MORE AIRSTRIKES IN CENTRAL GAZA
In central Gaza on Sunday, Israeli airstrikes on houses in the city of Deir Al-Balah and in the nearby Al-Bureij refugee camp killed three Palestinians in each location, while tanks shelled parts of Al-Nuseirat and Al-Maghazi camps, medics said.
The Israeli military said in a statement its forces were continuing operations east of Al-Bureij and Deir al-Balah, killing a number of Palestinian gunmen and destroying militant infrastructure.
Israel sent forces into Rafah in May in what it called a mission to wipe out Hamas' last intact combat units after eight months of war, in which Israeli forces have bombed much of the rest of Gaza to rubble while advancing against fierce resistance from militants embedded in crowded cities and built-up camps.
Israeli tank forces have since seized Gaza's entire border strip with Egypt running through Rafah to the Mediterranean coast and invaded many districts of the city of 280,000 residents, prompting around one million displaced people who had been sheltering in Rafah to flee elsewhere.
ISRAELI TANKS ADVANCE FURTHER IN RAFAH
On Sunday, tanks advanced into two new districts in an apparent effort to complete the encirclement of the entire eastern side of Rafah, touching off clashes with dug-in Hamas-led armed groups, according to residents trapped in their homes.
Palestinian medics said an Israeli airstrike on a house in Tel Al-Sultan in western Rafah killed two people.
The Israeli military said troops of its 162nd division were raiding some districts of Rafah where they had located "numerous additional terror tunnel shafts, mortars, and (other) weapons" belonging to Palestinian Islamist militants.
Hamas precipitated the war with a lightning cross-border attack into Israel last Oct. 7, killing around 1,200 people and seizing over 250 hostages, according to Israeli tallies. About half the hostages were freed during a brief November truce.

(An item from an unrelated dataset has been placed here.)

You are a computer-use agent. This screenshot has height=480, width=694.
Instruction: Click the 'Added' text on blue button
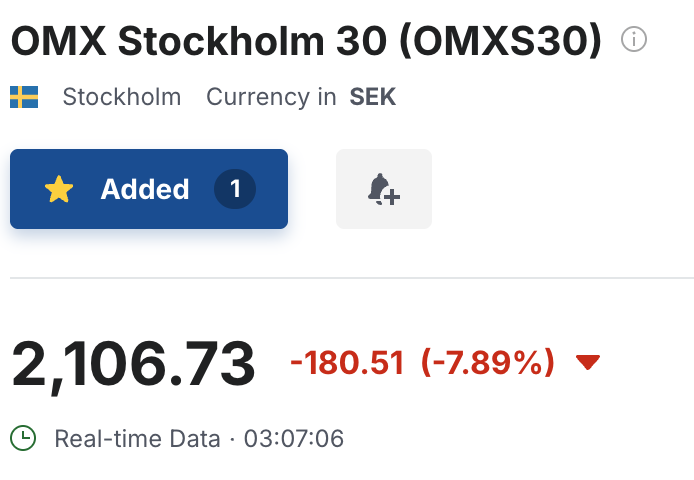[x=145, y=189]
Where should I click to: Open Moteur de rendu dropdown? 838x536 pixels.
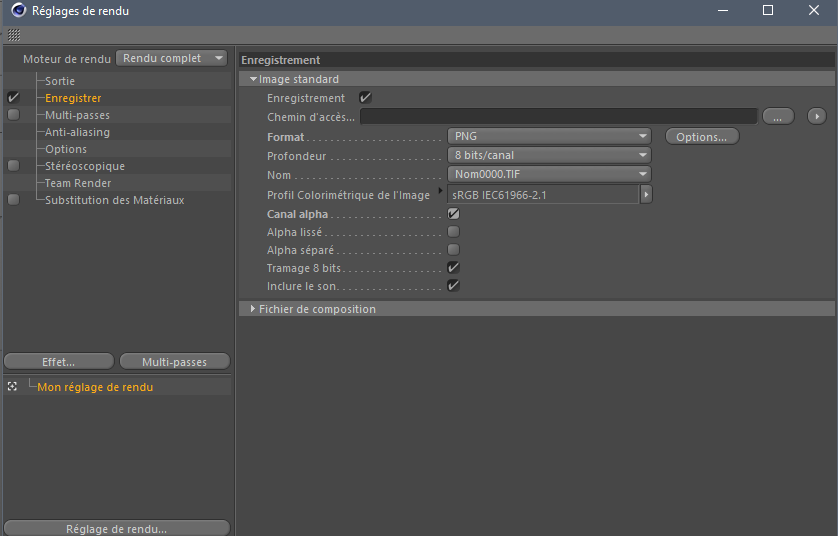click(172, 58)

Israel's ensuing air and ground war in Gaza has killed at least 37,084 Palestinians, the health ministry in the Hamas-run territory said in its Sunday update. The ministry says thousands more dead are feared buried under the rubble.

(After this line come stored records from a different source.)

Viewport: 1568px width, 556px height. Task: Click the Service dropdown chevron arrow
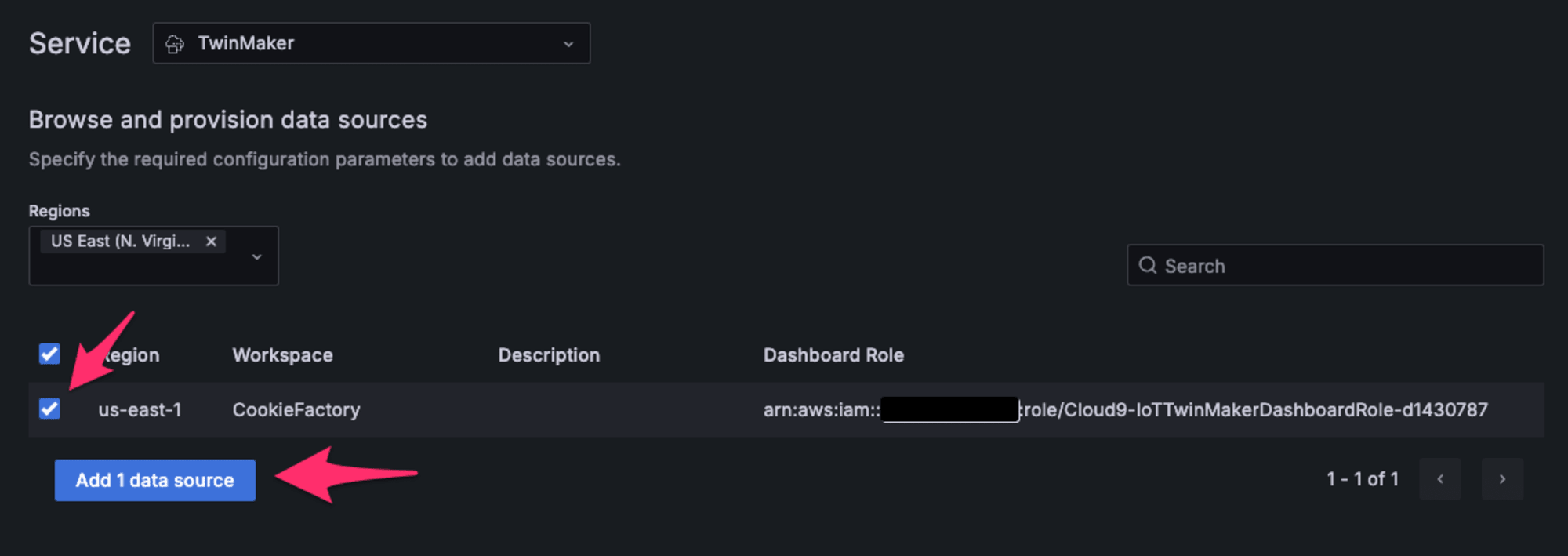pyautogui.click(x=568, y=44)
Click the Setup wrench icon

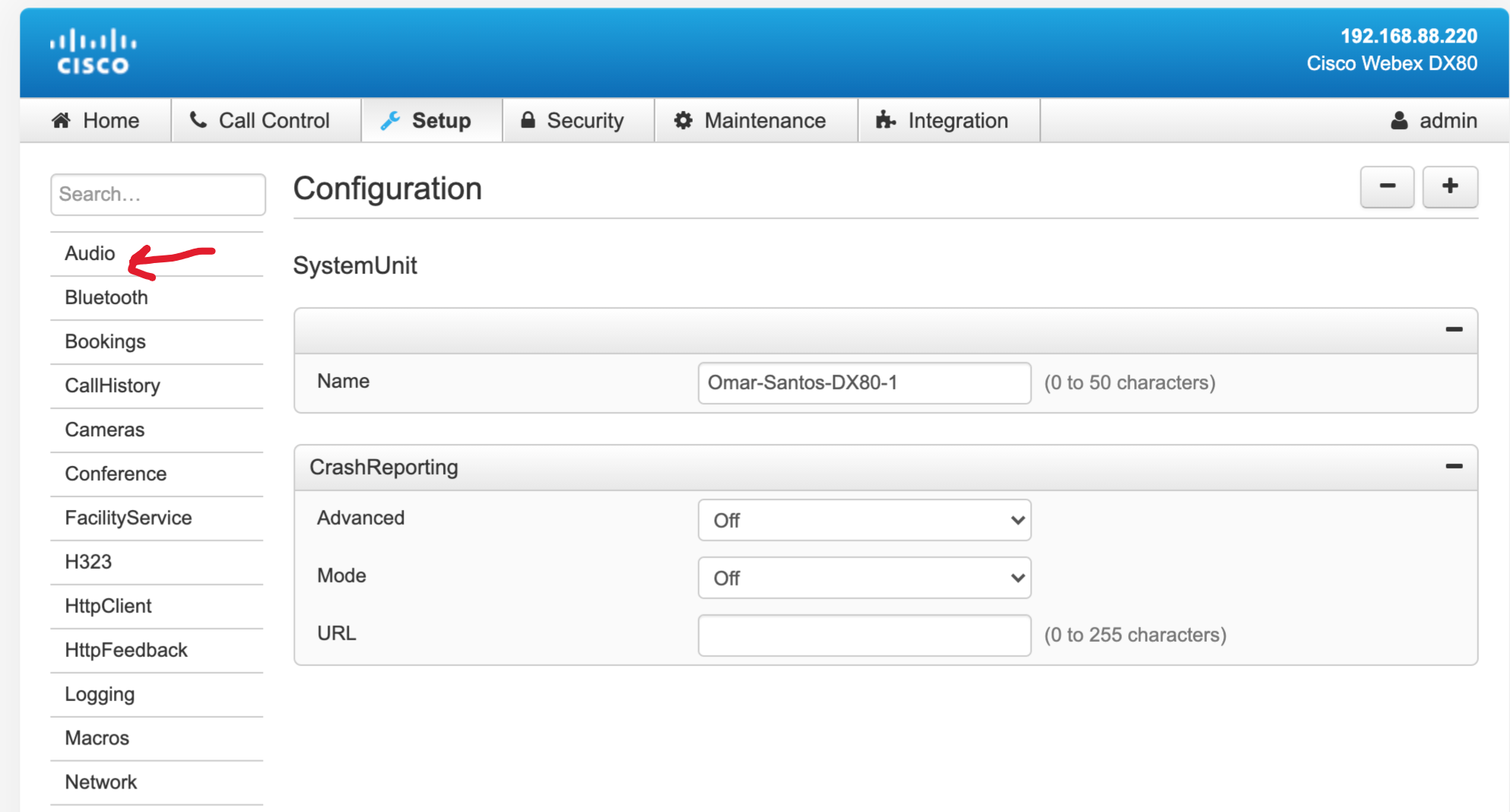click(x=390, y=120)
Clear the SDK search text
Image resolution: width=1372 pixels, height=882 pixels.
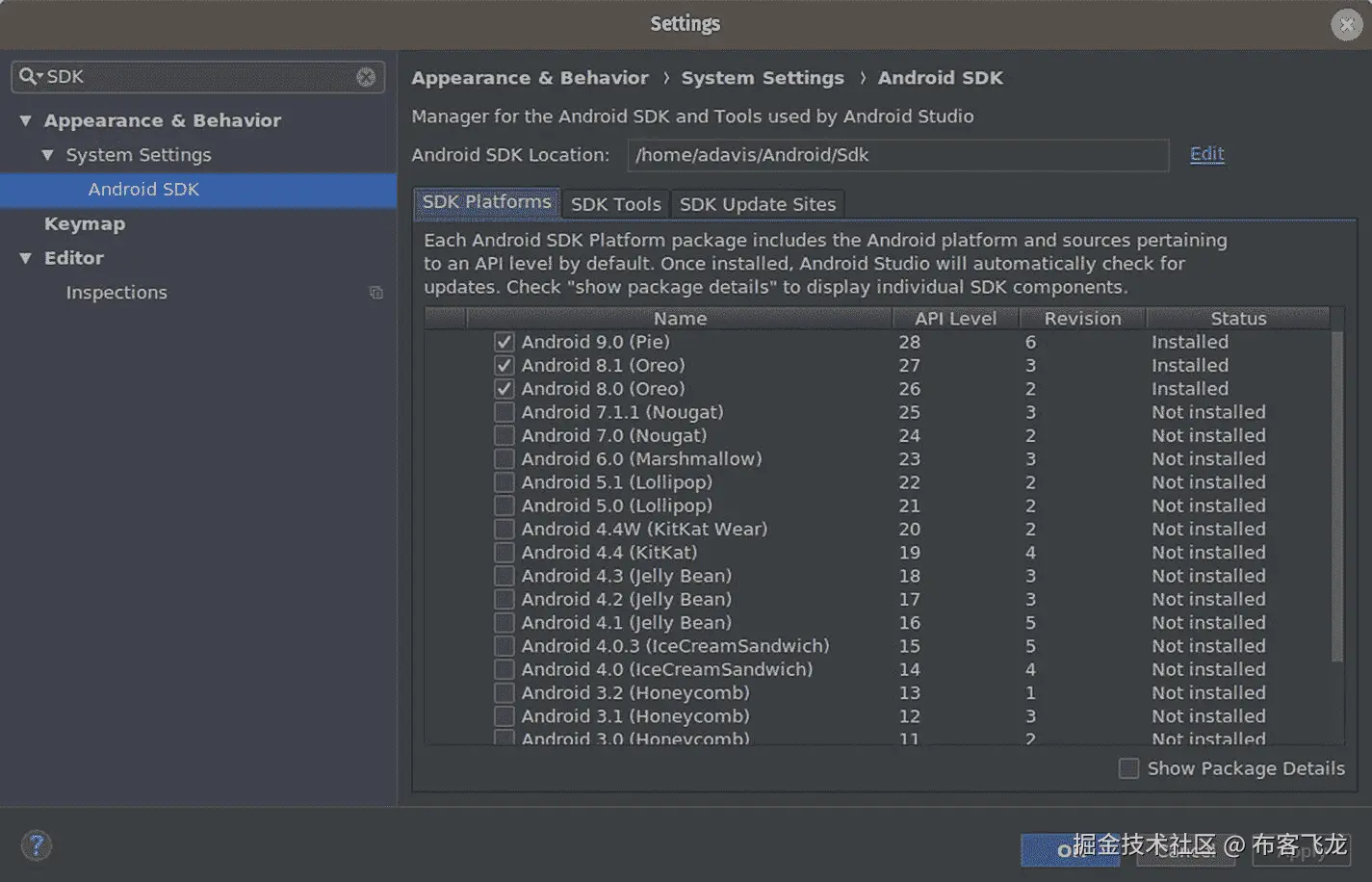(x=366, y=77)
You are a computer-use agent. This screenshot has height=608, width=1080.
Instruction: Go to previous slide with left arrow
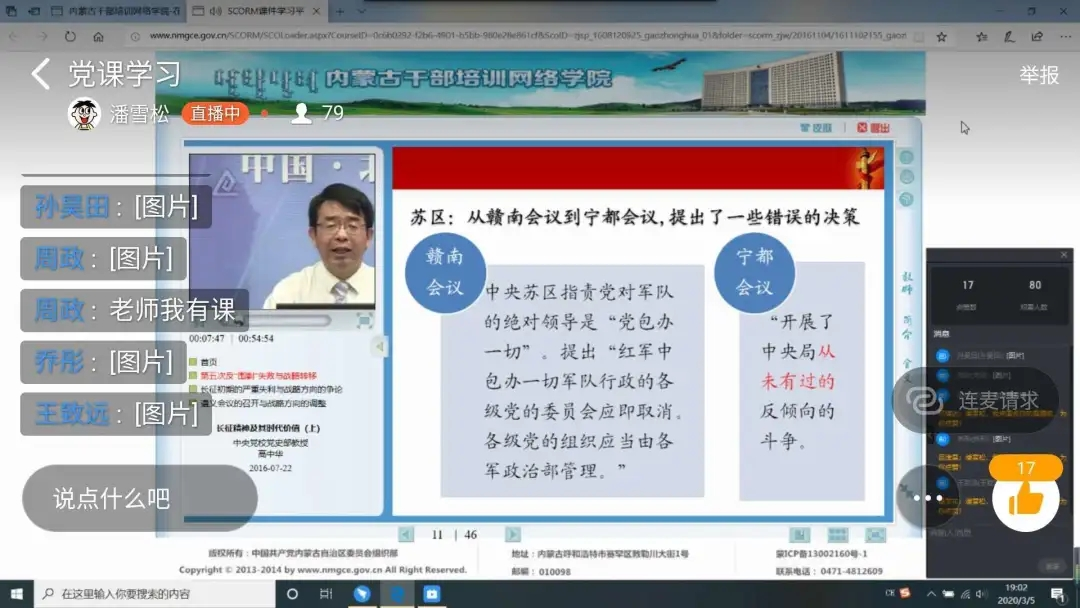(406, 534)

Attempts by the United States and regional countries to broker a deal that would release all remaining hostages in return for a ceasefire have repeatedly stumbled on Israeli and Hamas intransigence over terms for an end to the war.
A humanitarian catastrophe has unfolded as the war has dragged on, with over three-quarters of Gaza's 2.3 million population displaced, malnutrition widespread and basic infrastructure in ruins.
Gaza's conflict has destabilised the wider Middle East, drawing in Hamas' main supporter Iran and its Lebanese ally Hezbollah, which has been clashing with Israel along its northern border for months, raising fears of all-out war.
Concern about an escalation in Israeli-Hezbollah hostilities and a sharp decline in expectations of a Gaza ceasefire have weakened Israel's shekel currency by 3% to 3.75 to the dollar since June 4.